(EXERCISE PASSAGE begins)

Excerpt from article by Prisma Health
Anson Hawkins was a paramedic for nearly 30 years. He loved the job, but after all that time working with so many people who didn’t seem to be taking care of themselves, who came to the ER with the same treatable issues repeatedly, who seemed to be non-compliant and uninterested in change, he was burned out.
“When I came in from the street, I had care fatigue,” he said. “I didn’t understand why people would call 911 with non-life-threatening things. My eyes weren’t opened to what people really go through, just trying to navigate the health system and get proper care, to how many barriers are blocking them.”
After a year on the Community Paramedics team in the Upstate, he said, “I see it through another lens. I now appreciate people where they are.”
Community Paramedics works primarily with patients who are uninsured or underinsured, who tend to use the emergency room for non-emergent troubles because they don’t have the connection to care they need. The paramedics explain basic health care processes, educate patients on their disease or illness, link them to insurance options and primary care providers, and get them on the right path to continued care.
“There are so many social needs that don’t get met,” Anson said. “They may not have transportation or family to help take care of them. Food is more important than medicine when you’re hungry, so they spend what they have on a meal with nothing left for medications. As we knock down barriers and build a path to success, you can see you’ve made a difference – by the care and compassion you’re giving but also by a change in them. They feel empowered to be in control of their own health, ask questions because they’re educated about what’s going on. They know how to have a better outcome; they know how to improve the quality of their lives.”
The difference is that “we are dealing with every piece of the person – mental, emotional, physical, social,” he said. “I met a 90-year-old woman who has to decide each day whether to eat or take her insulin. As a paramedic, my job was to fix the acute problem, fix the emergency. With Community Paramedics, we’re getting to the bottom of what is in the way of you taking your medicine. We’re finding the human cause, the real barriers.”
Dalton Shull celebrated his 30th anniversary with EMS in January. He worked for a county 911 service for over 27 years and then joined Prisma Health’s Critical Care Transport team, and now is the newest member of the Community Paramedics team.
“While I always enjoyed transport, I often found it difficult to not know the long-term outcome of our patients,” he said. “I have a love of caring for the elderly and medically fragile and for trying to improve their quality of life. When I saw the interactions of the Community Paramedics in the Upstate and learned of the successes of the program, I was very excited at the opportunity to serve.”
Community paramedicine is a combination of clinical medical skills and social work, he said, “with a big dose of a passion for longer-term care.” He explained: “You need to be clinically competent to understand the short- and long-term effects of multiple disease processes, but also able to look at how living conditions affect both the physical and mental health of the patients and understand what resources we can call on to meet their needs.”
The Community Paramedics team is in a unique position to see if patients are able and willing to manage their own care. “This opportunity benefits the hospital by reducing preventable readmissions, which allows us to free up the ERs, the inpatient beds and the ambulance service,” he said.
“This is an opportunity to do more than put someone on a stretcher and move them to a hospital,” Dalton said.
“We are able to learn why they aren’t taking their medicine. They may want to be in the hospital because at least they’ll get a meal. If we can provide education and find other resources for them for a more permanent situation, why wouldn’t we?”
Anson agreed, adding, “The relationships and the trust you build with patients and practitioners, when … they see the positive impact on the patient, brings a measurable amount of joy. On the ambulance side, I never got to see the full circle. Now we see A1Cs change, blood pressure coming down, quality of life improving; now they have insurance. THAT is what feeds me. It’s a gratifying feeling, doing more than I ever did to impact people’s health.”
Ken Whitten, director of EMS administration for Prisma Health, said that making the switch to the Community Paramedics team can be beneficial to the wellbeing of the providers themselves, as well as the patients they serve.
“What I really like about this is that – while we focus on patient experience – this is a story about provider experiences,” he said. “This shows the power of these programs and the impact they make on providers. That is why I love it so much!”

(EXERCISE PASSAGE ends)
(SOURCE MATERIAL begins)

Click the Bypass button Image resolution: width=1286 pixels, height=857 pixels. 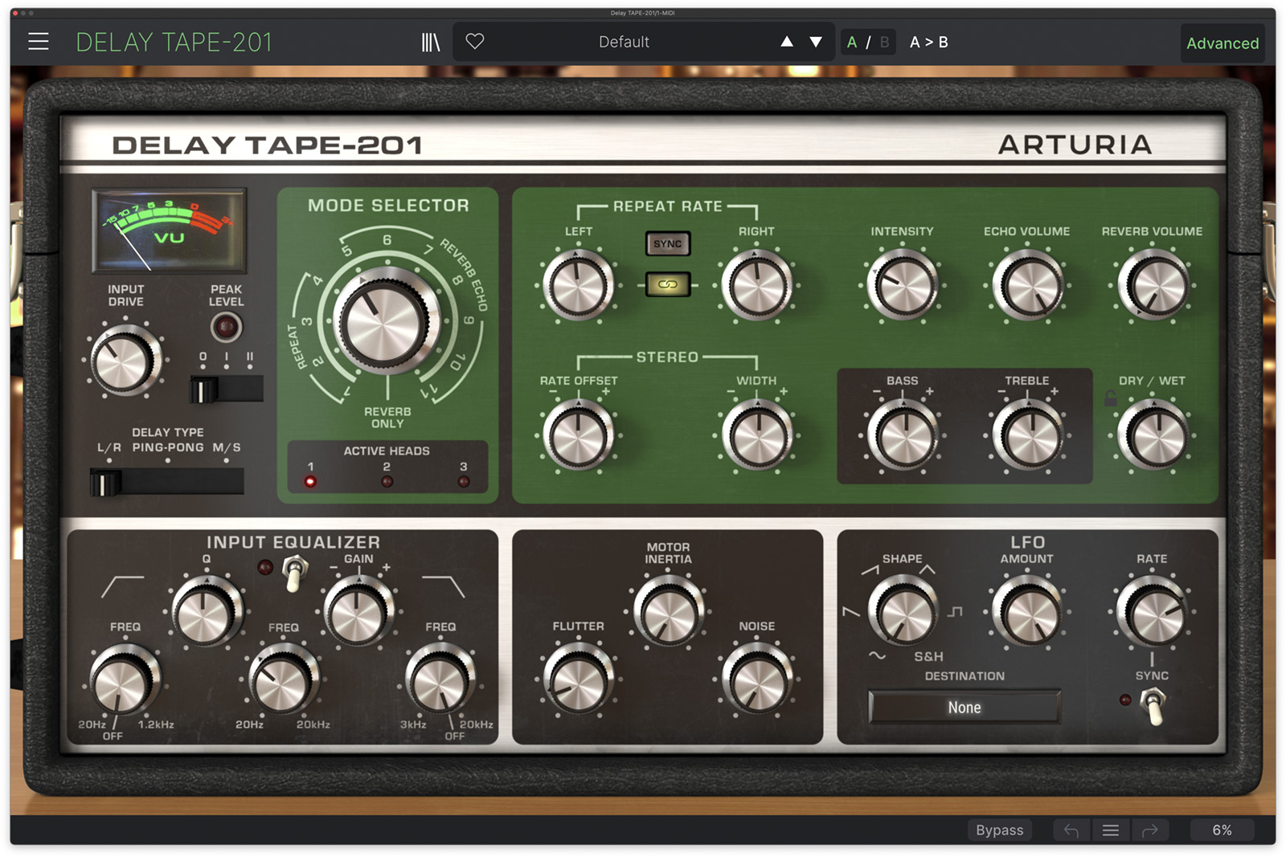coord(999,830)
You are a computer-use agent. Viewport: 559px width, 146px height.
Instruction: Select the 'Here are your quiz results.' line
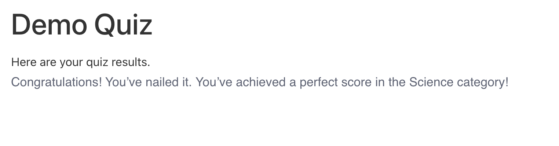pos(81,62)
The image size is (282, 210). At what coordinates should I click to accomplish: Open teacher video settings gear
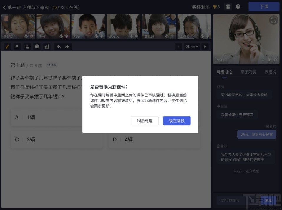point(275,60)
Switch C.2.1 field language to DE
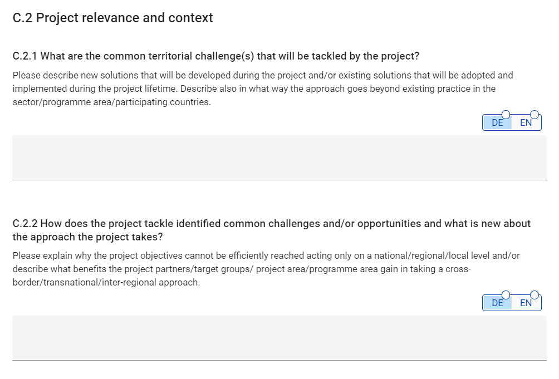 497,123
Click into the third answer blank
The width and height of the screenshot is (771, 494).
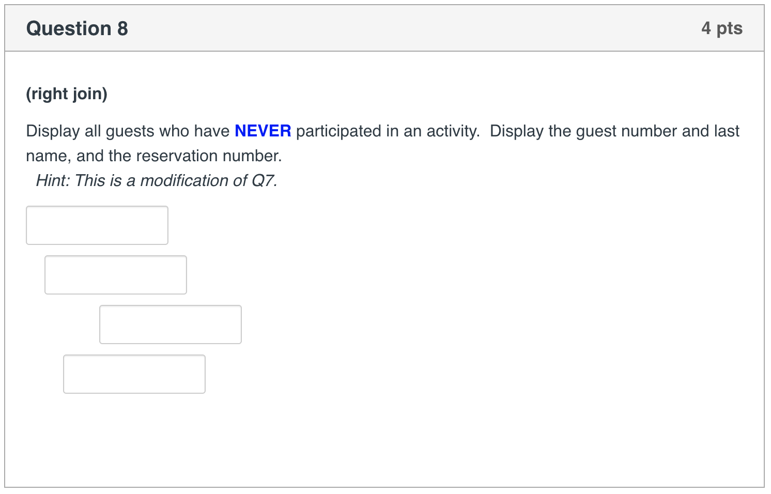[x=170, y=324]
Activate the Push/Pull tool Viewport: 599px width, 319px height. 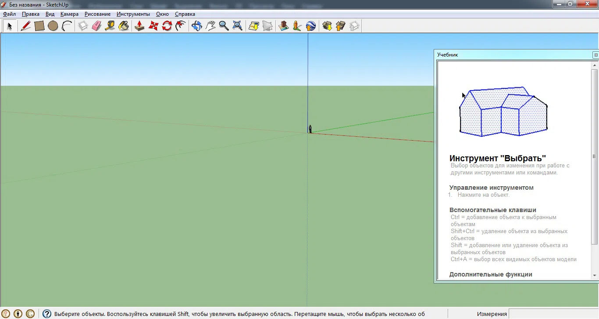click(x=139, y=26)
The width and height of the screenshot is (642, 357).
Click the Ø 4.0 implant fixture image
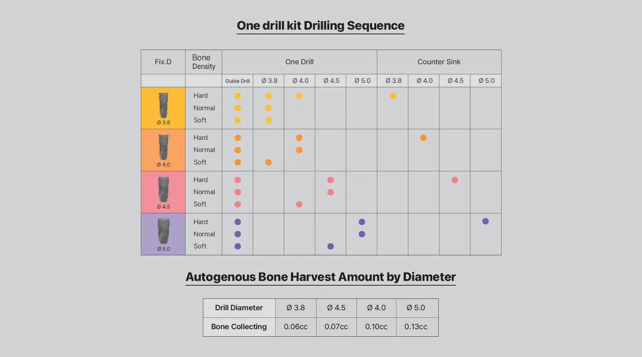(x=163, y=147)
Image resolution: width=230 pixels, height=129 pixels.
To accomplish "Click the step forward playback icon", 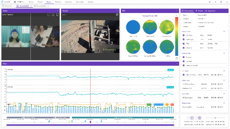I will pos(196,118).
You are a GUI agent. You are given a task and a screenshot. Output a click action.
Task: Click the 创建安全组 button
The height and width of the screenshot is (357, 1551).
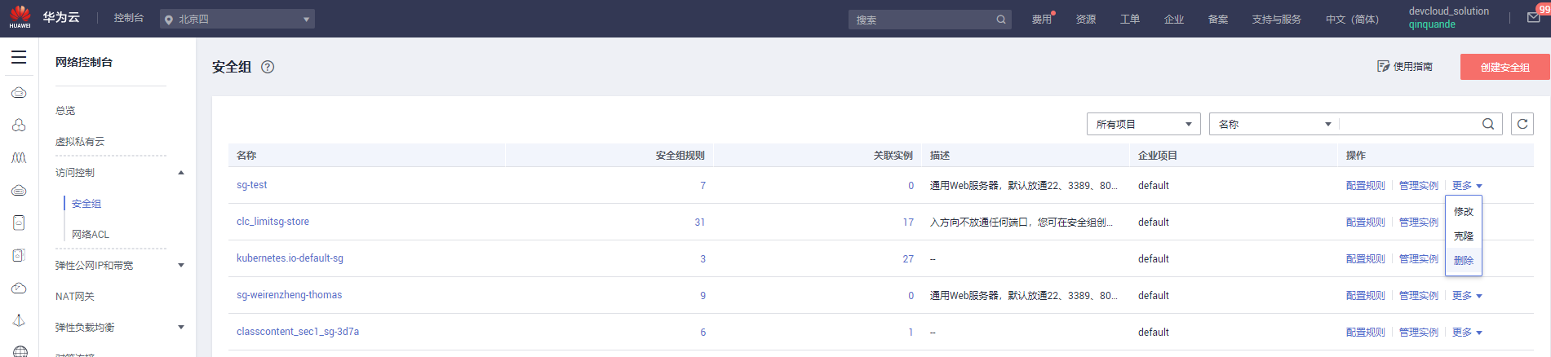[x=1504, y=67]
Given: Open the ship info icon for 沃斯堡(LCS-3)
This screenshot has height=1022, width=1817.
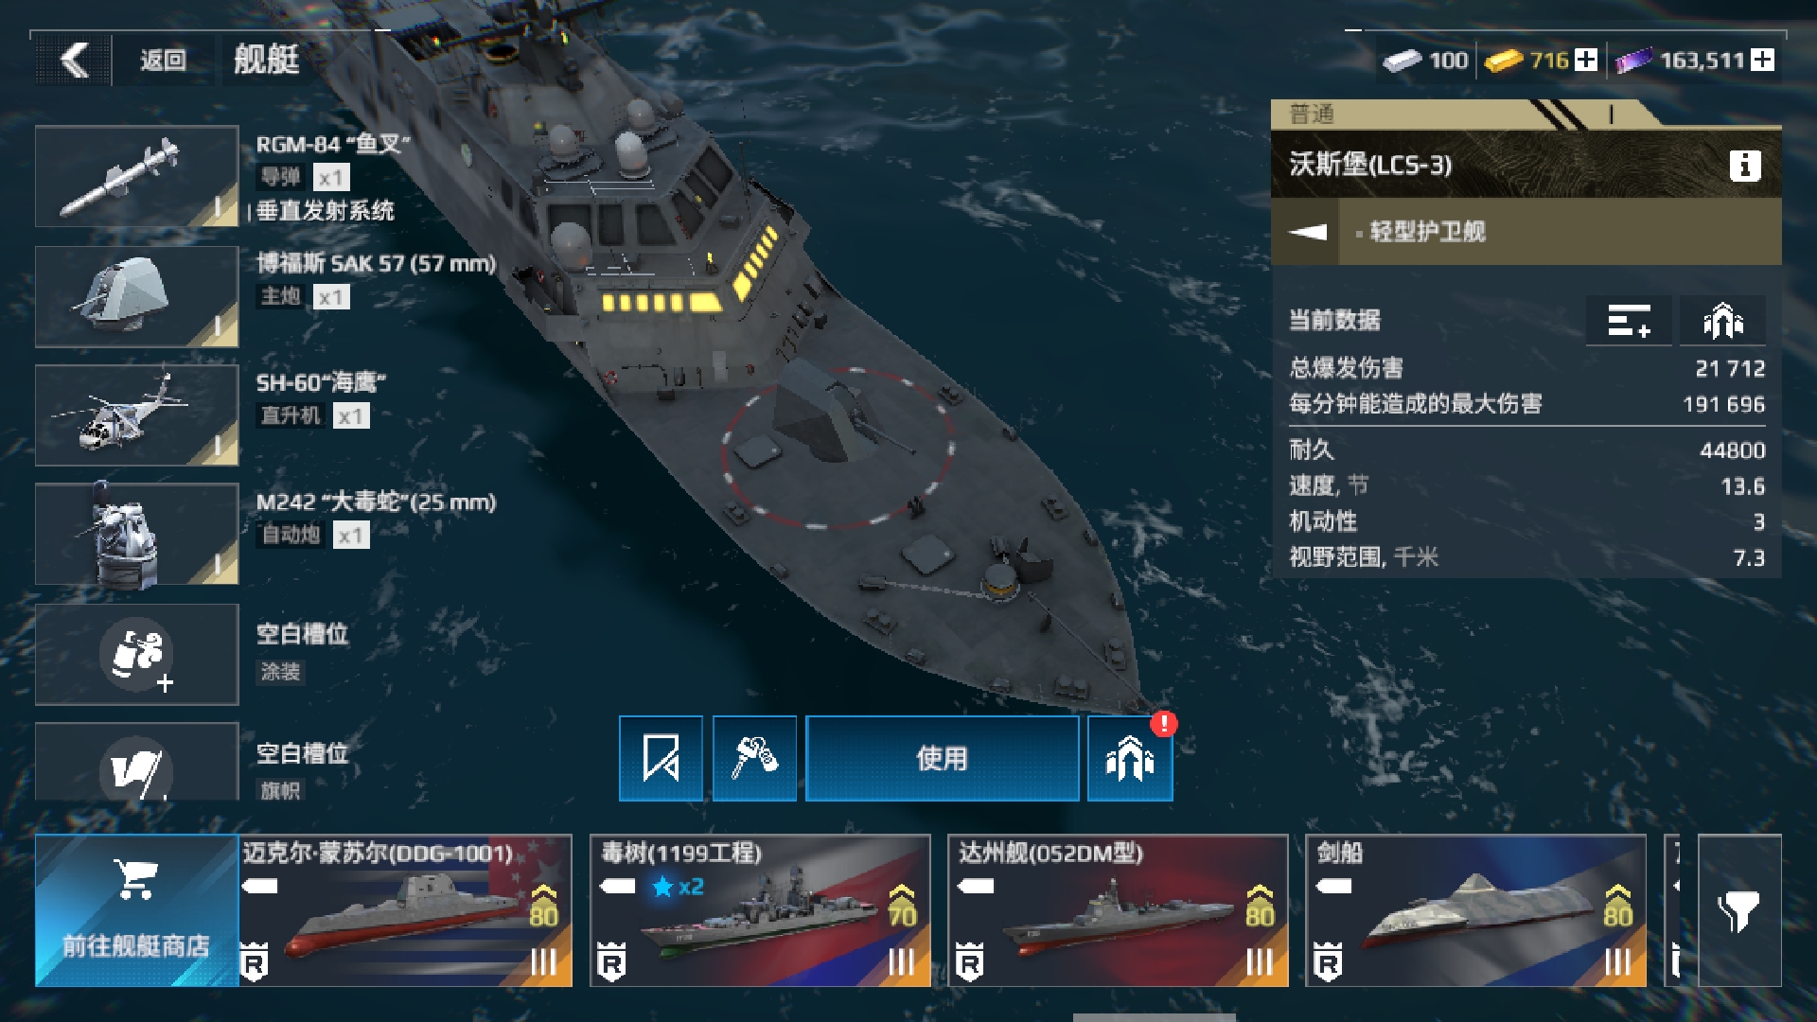Looking at the screenshot, I should tap(1744, 166).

(SOURCE MATERIAL ends)

** TASK INSTRUCTIONS **
A. Please write out the part of the Community Paramedics article starting with "Dalton Shull celebrated" and going on through "Community Paramedics team.".
B. According to the Community Paramedics article, for how many years did Dalton Shull work for a county 911 service?
C. List every person named in the Community Paramedics article.

** SOLVED PROBLEMS **
A.
Dalton Shull celebrated his 30th anniversary with EMS in January. He worked for a county 911 service for over 27 years and then joined Prisma Health’s Critical Care Transport team, and now is the newest member of the Community Paramedics team.

B. Over 27 years.

C. Anson Hawkins, Dalton Shull, Ken Whitten